Troy Nester Jensen, 46, and Wade William Jensen, 48, are scheduled to appear in tribal court in Manistique on Feb. 14. Each is charged with three counts of gear restrictions, said Traci Swan, court administrator for the Sault Ste. Marie Tribe of Chippewa Indians in Sault Ste. Marie.
The Jensen brothers – both tribal commercial fishermen and members of the tribe – are charged in connection with the abandonment of approximately 10,000 feet of gill net in Lake Michigan, east of the Garden Peninsula.
The gill net was recovered by the Department of Natural Resources (DNR) Commercial Fish Enforcement Unit on Oct. 18, 2013, and turned over to Sault Tribe Law Enforcement.
Since then, the tribal prosecutor filed civil charges against Troy Jensen and Wade Jensen.
The gill net was located by the DNR after sport anglers complained of getting their fishing gear caught on what they believed to be a net.
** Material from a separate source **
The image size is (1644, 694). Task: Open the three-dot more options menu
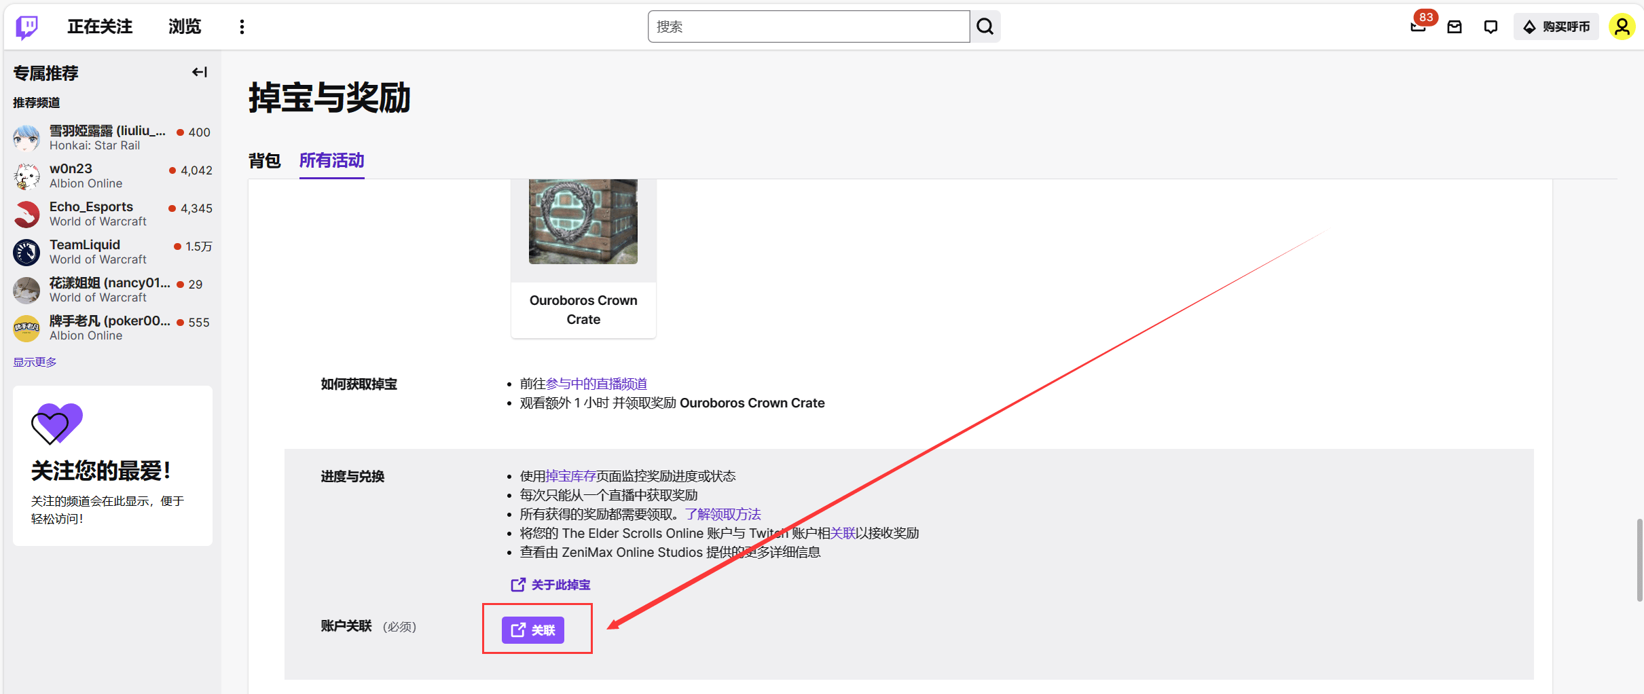point(242,26)
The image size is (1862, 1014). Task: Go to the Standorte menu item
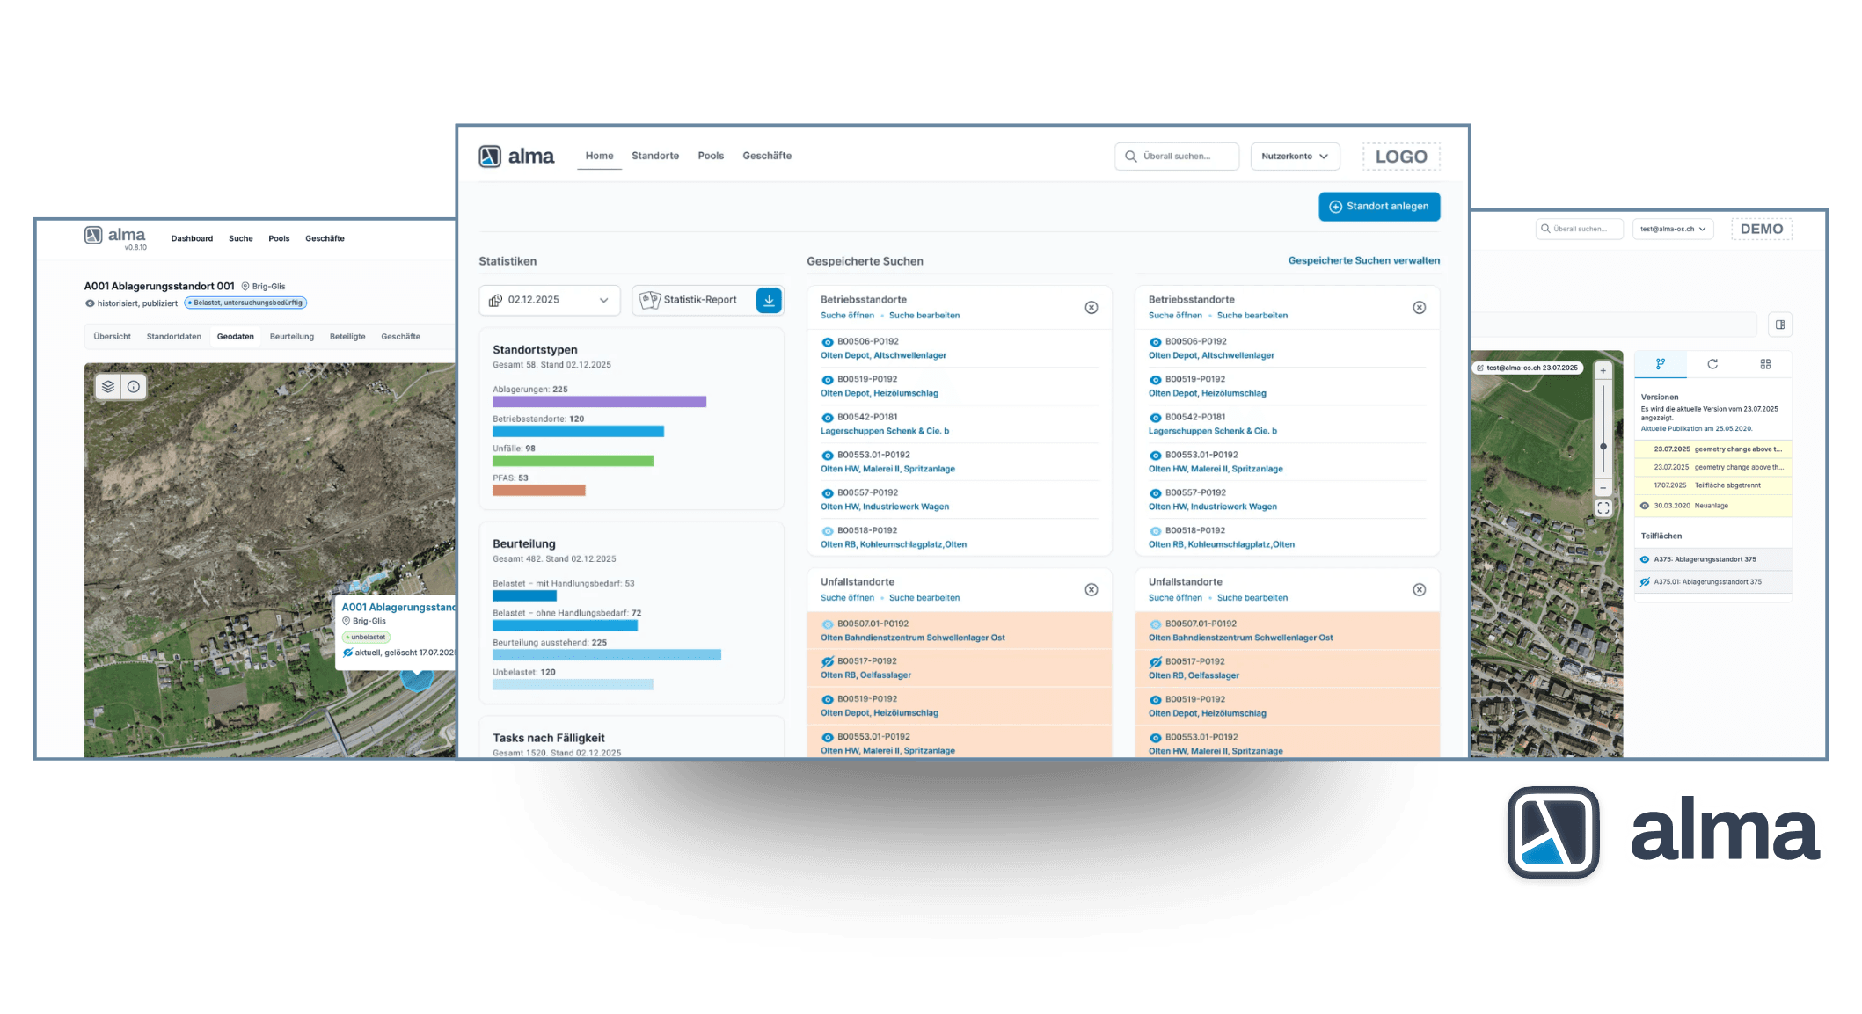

The first complaints were voiced to tribal and DNR officers in mid-August 2013.
After several attempts to locate the net, coordinates were obtained on its location and it was recovered about four miles east of Point Detour on the Garden Peninsula. Tribal police identified those responsible for leaving the net unattended and the civil charges were filed against Troy Jensen and Wade Jensen.
In September 2011, Wade Jensen had pleaded guilty to similar violations. He was charged with two tribal civil citations relating to abandoned gill nets in Lake Michigan and paid a $300 fine.
At the time of his plea, he was serving a sentence in Delta County Jail for unlawfully conspiring to buy and sell fish.
In May 2011, a Delta County District Court jury found Troy Jensen and Wade Jensen, along with non-native John Elmer Halverson of Garden, each guilty of the misdemeanor of unlawfully conspiring to buy and sell fish taken without a commercial fishing license in February 2009.
In addition to a one-year jail sentence, each was ordered to pay $3,628 in fines and costs. The three were also ordered to pay joint restitution of $19,773 – the amount of money the Jensens received for the illegal sale of fish in February 2009.